Inoltre questo Smart Portfolio ha un portafoglio estremamente diversificato, al punto da offrire un’esposizione più ampia rispetto a due dei tre ETF che abbiamo analizzato in precedenza. Considerando che nel settore della cannabis i costi di gestione degli ETF sono molto più alti rispetto alla media, un prodotto che non prevede alcuna commissione annua risulta piuttosto appetibile.
Conclusioni
Oggi gli investitori hanno a disposizione una grande quantità di titoli legati alla cannabis, ma pochi ETF e quasi sempre estremamente cari. La situazione è particolarmente poco felice in Europa, per lo meno se si intende andare alla ricerca di fondi armonizzati UCITS. Detto questo, quantomeno i tre fondi di cui abbiamo parlato ci sembrano dei prodotti soddisfacenti, anche se non eccezionali . In altri settori, come nel caso degli ETF di energia rinnovabile o gli ETF sulle batterie al litio, la diversificazione offerta dai fondi appare più attraente.

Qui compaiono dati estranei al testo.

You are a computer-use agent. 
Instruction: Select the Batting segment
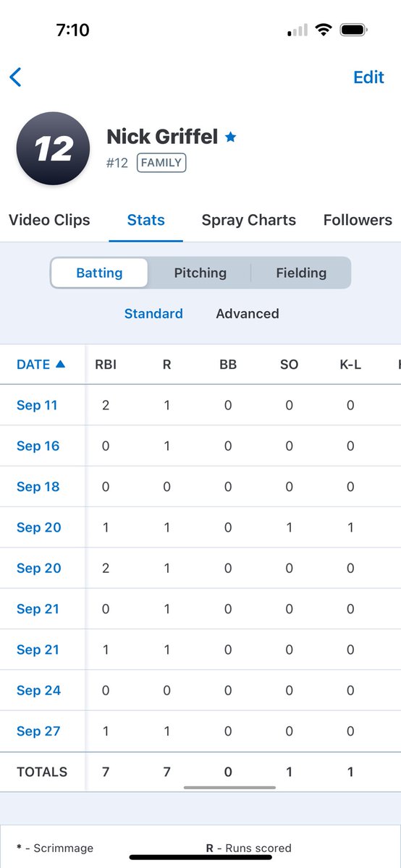pyautogui.click(x=99, y=273)
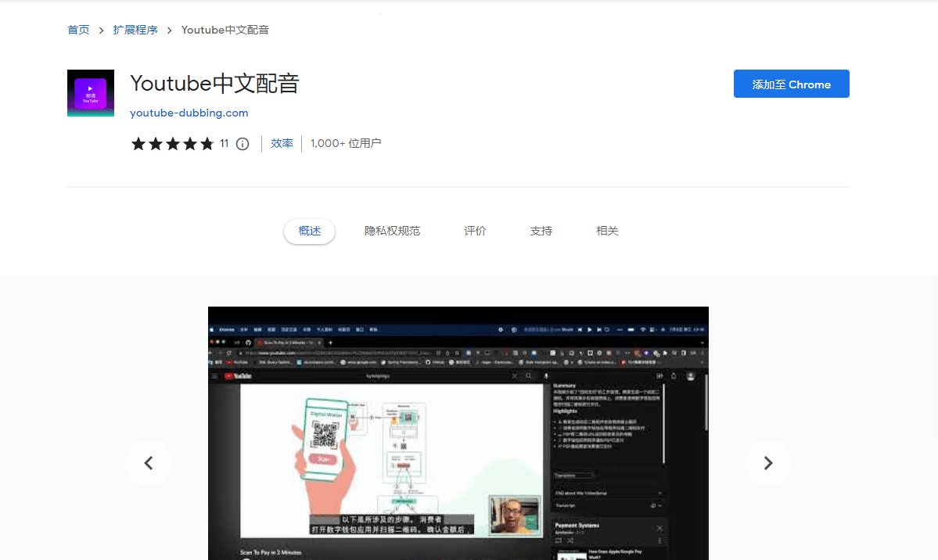
Task: Select the third star in the rating
Action: pyautogui.click(x=174, y=143)
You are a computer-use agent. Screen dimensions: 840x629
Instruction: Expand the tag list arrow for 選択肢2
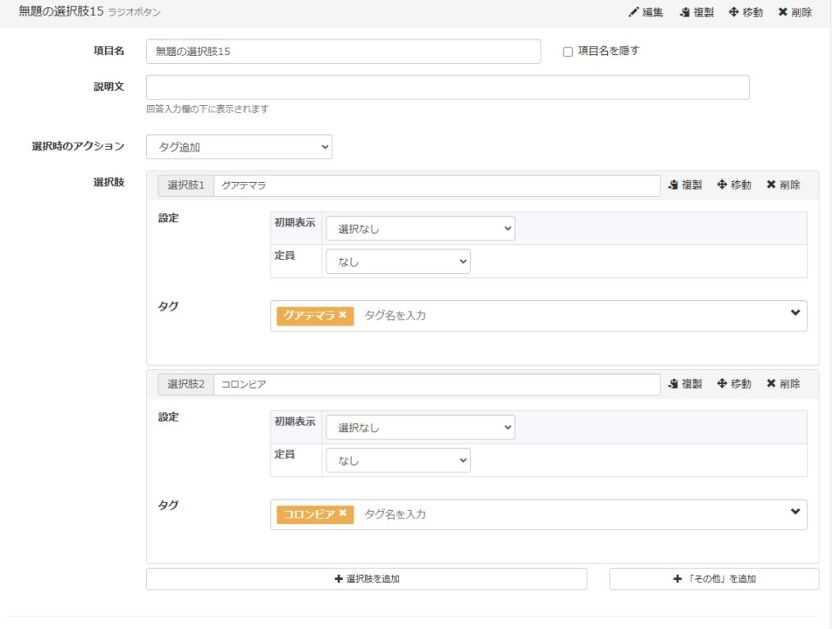794,512
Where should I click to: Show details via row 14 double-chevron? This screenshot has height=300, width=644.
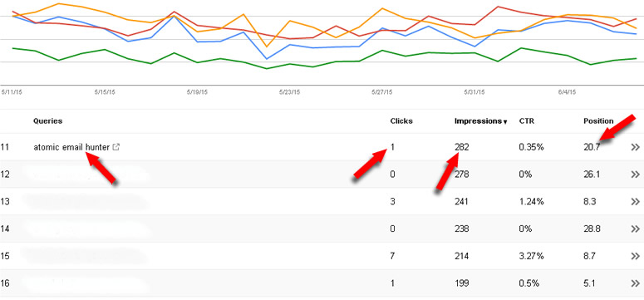click(x=635, y=229)
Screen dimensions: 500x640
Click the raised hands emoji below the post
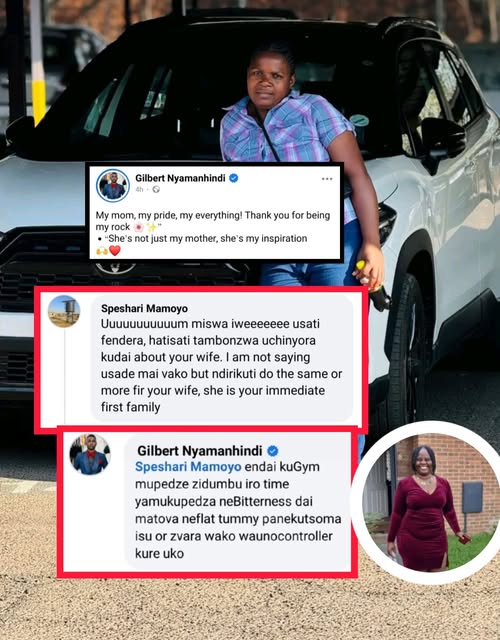pos(102,251)
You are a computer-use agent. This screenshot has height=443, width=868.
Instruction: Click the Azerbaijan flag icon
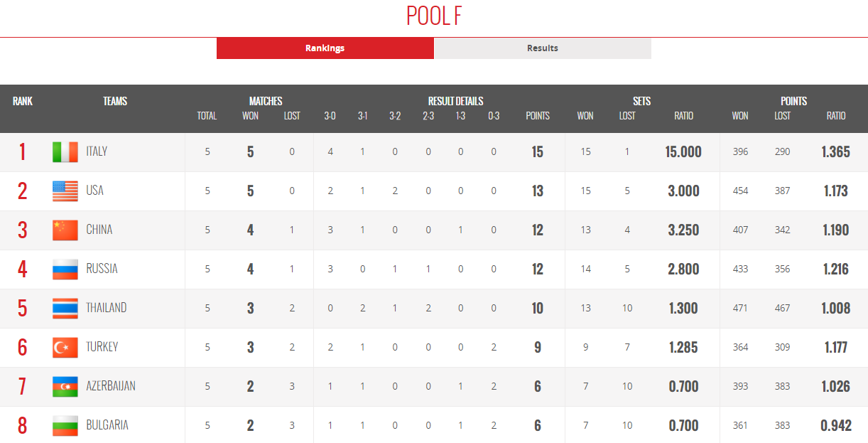click(65, 386)
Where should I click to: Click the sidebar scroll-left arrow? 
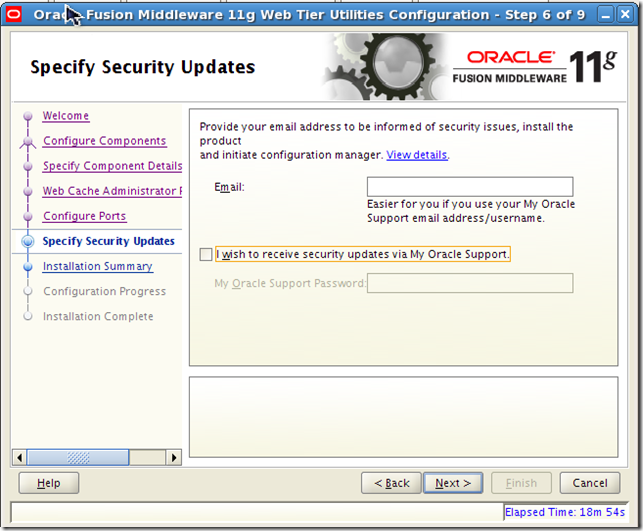pos(19,457)
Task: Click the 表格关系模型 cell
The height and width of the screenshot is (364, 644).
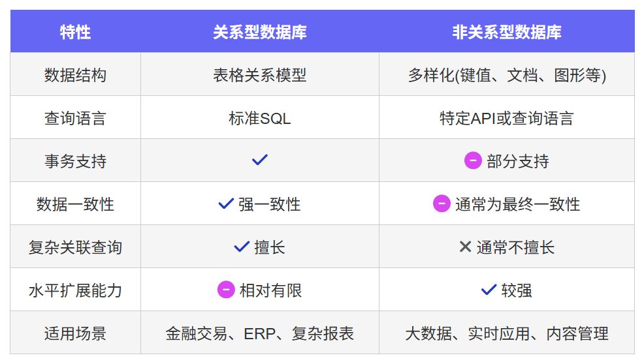Action: point(260,74)
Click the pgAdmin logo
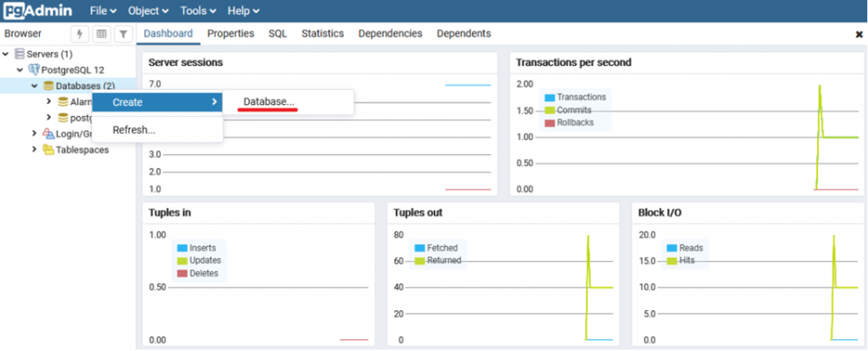Screen dimensions: 868x351 (37, 11)
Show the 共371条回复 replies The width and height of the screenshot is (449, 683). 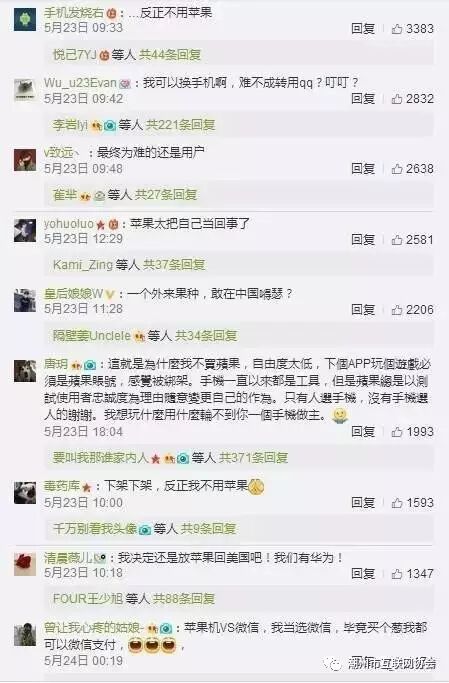click(253, 458)
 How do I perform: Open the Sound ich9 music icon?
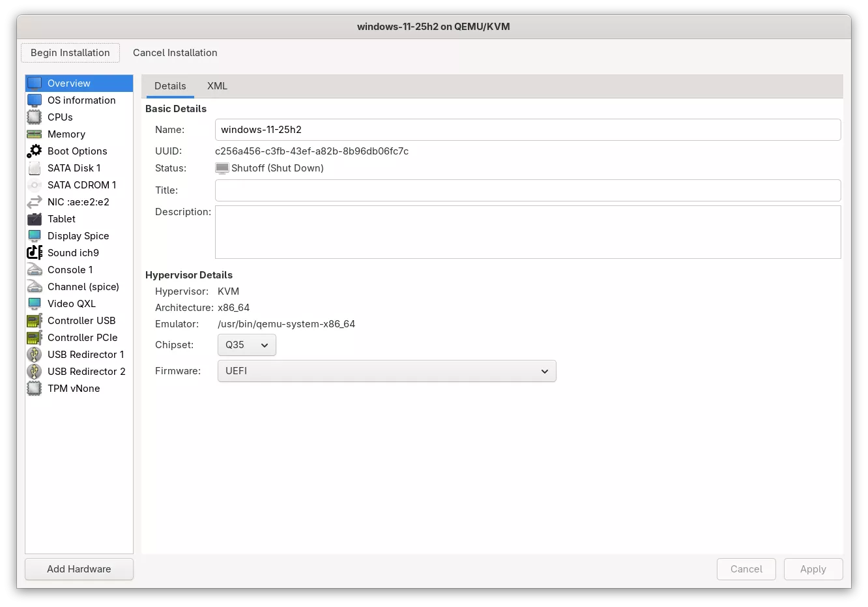click(x=35, y=253)
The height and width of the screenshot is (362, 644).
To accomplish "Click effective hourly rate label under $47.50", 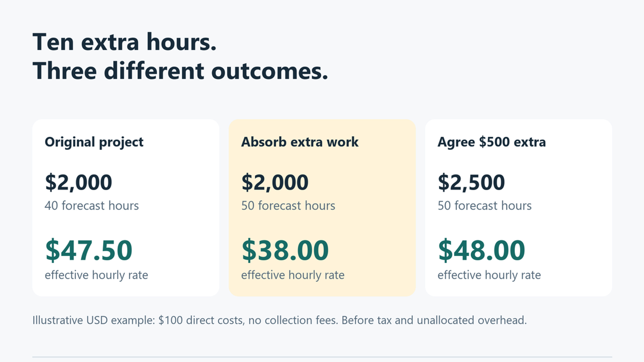I will [96, 275].
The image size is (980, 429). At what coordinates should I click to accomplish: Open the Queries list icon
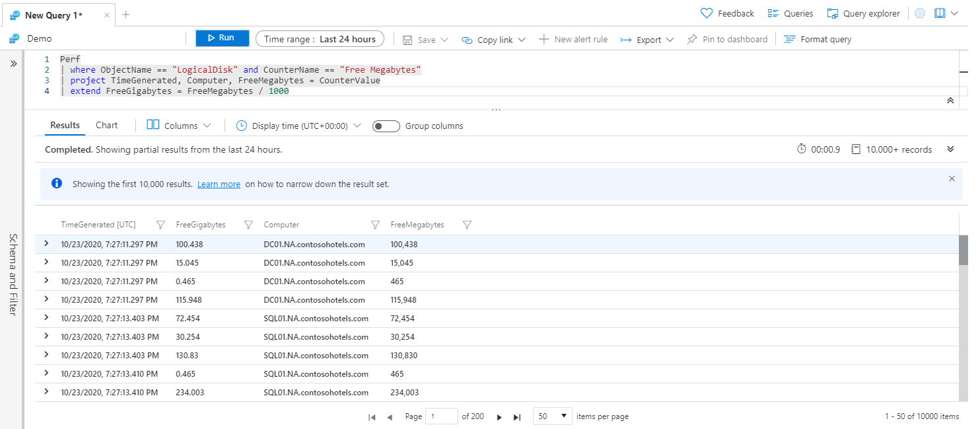pyautogui.click(x=773, y=13)
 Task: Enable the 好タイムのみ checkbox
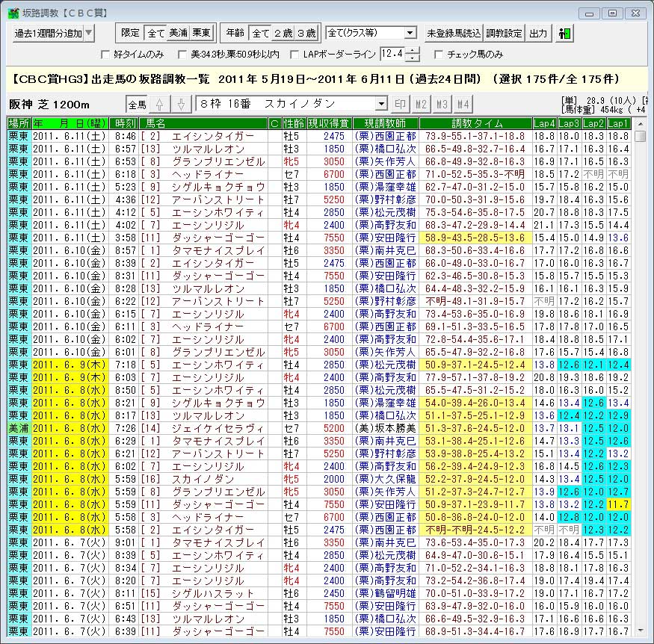pos(105,55)
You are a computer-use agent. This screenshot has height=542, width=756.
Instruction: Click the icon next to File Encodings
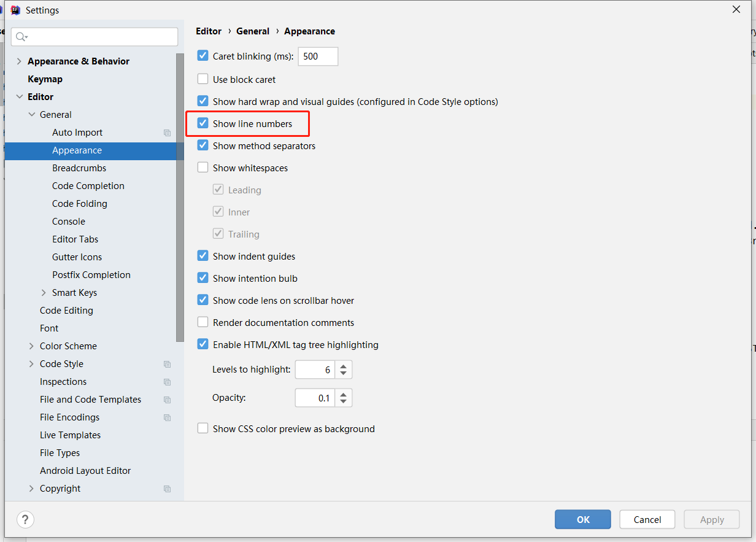pyautogui.click(x=167, y=417)
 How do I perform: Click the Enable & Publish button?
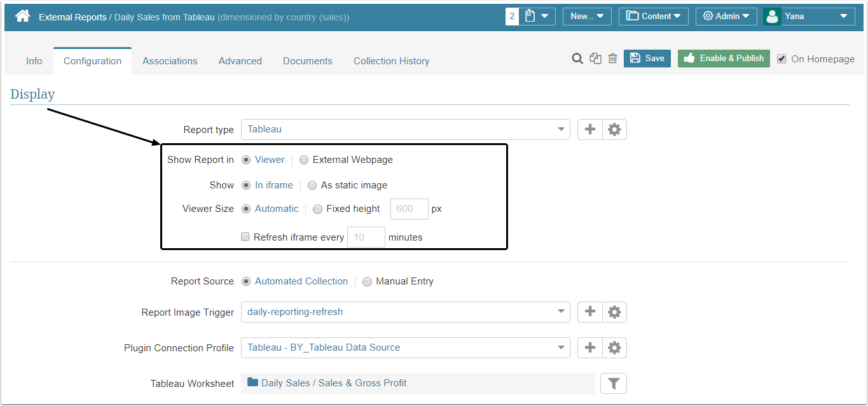point(724,58)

Nei prossimi anni potrebbero emergere nuovi ETF cannabis, sempre più in grado di riflettere la situazione attuale del mercato. Ci sarà più spazio per imprese che si trovano in nuovi paesi dove la marijuana sta diventando legale – non solo gli Stati Uniti – e cominceranno a esistere più fondi dedicati in grado di offrire costi più bassi e un ventaglio di diversificazione più ampio.
Alessio Ippolito
Chief executive · Giornalista ODG
Considerato quanti capitali stiano andando verso le società grandi e piccole che si occupano di cannabis, di certo l’offerta di ETF migliorerà in futuro. Nel frattempo, siamo quantomeno felici di aver trovato almeno tre fondi che possono essere negoziati facilmente usando delle piattaforme che offrono agli investitori una buona offerta di titoli. Torneremo immancabilmente ad aggiornare questa guida ogni semestre.
FAQ: Domande e risposte frequenti sugli ETF cannabis
Quali sono i migliori ETF cannabis?
La valutazione degli esperti ci ha portato alla scoperta di alcuni ETF cannabis, ossia: Amplify Alternative Harvest, AdvisorShares Pure Cannabis ed anche iShares Healthcare Innovation UCITS.
Dove investire in ETF cannabis?
Le migliori piattaforme per investire in ETF sulla cannabis sono Capital.com, eToro e FP Markets. Si tratta di piattaforme autorizzate da Consob che offrono la possibilità di investire con piattaforme intuitive e costi nettamente più bassi rispetto a quelli delle banche o SIM tradizionali.
Quali sono i rischi degli ETF cannabis?
Il settore della cannabis è fortemente concorrenziale, soggetto a imposte elevate e continua a risentire della concorrenza del mercato nero. La situazione migliorerà con il graduale consolidamento del mercato.